Alain Finkielkraut (París, 1949) es un pensador poco complaciente. No halaga el gusto actual por lo políticamente correcto ni se deja seducir por los cantos de sirena del reaccionarismo, que hoy simula defender la democracia para que el péndulo del populismo oscile hacia su flanco. Este filósofo de origen judío, profesor de Historia de las Ideas en la Escuela Politécnica de París, viene de haber vivido mayo del 68; de haber pasado por los campus hippies de Berkeley en los 70; de haber militado en la izquierda y haber celebrado avances en materia de libertades durante las décadas previas a la caída del Muro de Berlín.
Por eso, su ácida denuncia de la idiotez ideológica del presente resulta tan irritante para la hipertrofiada buena conciencia de una "izquierditud" que cree encarnar en exclusiva la marcha del mundo hacia delante. ¿Uno de los suyos que cambió de bando?
Lo cierto es que Finkielkraut no se ha movido tanto: sigue apostando por la Ilustración, por el juicio crítico y por la virtud formativa de las grandes obras de arte, y desde ahí denuncia los excesos paródicos y las contradicciones en que incurre el furor igualitarista del wokismo actual, del neofeminismo esencialista al antirracismo sonámbulo.

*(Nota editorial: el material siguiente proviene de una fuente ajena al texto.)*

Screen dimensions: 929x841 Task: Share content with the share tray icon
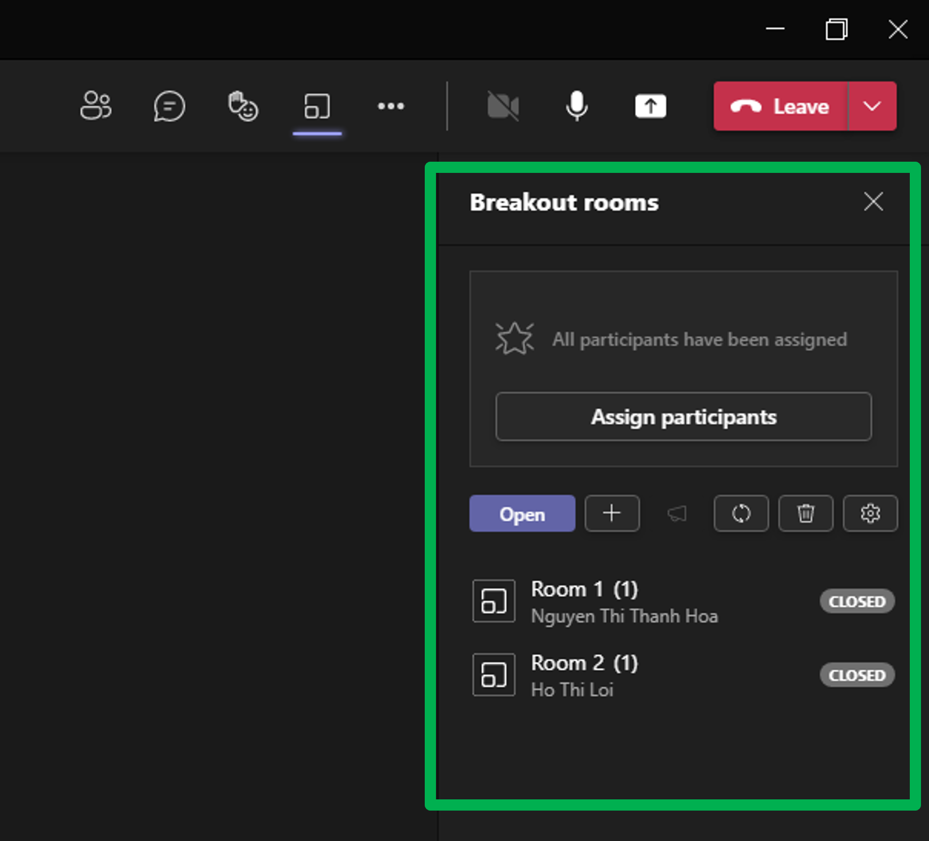click(650, 106)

A todo ese reinado de pensamiento único le advierte que, por intenso que sea su sentimiento de estar en el lado bueno de la Historia, va desnudo de ideas. Y sin ellas, sin discernimiento ni capacidad para los matices, la cultura de la cancelación acaba sometiéndolo todo al dictado de sus terribles simplificaciones.
Entramos así en una era de "posliteratura": un tiempo en que ya no rige la complejidad de la visión literaria del mundo ni el disenso irónico. El nuevo orden moral exige que el arte y la cultura no sean ya sino defensa de "la buena causa". Pero con eso se pierde toda la sutileza y diversidad de la experiencia humana, mientras se acentúa la intolerancia ante lo falible de nuestra condición.
Como escribiera Finkielkraut en su discurso de ingreso a la Academia francesa, reproducido aquí como primer capítulo, estamos ante el triunfo de la tía Céline, ese personaje de la gran novela de Proust cuyo sentimentalismo extremo le lleva a percibir todo gesto de distinción como un ataque a su persona y a la humanidad.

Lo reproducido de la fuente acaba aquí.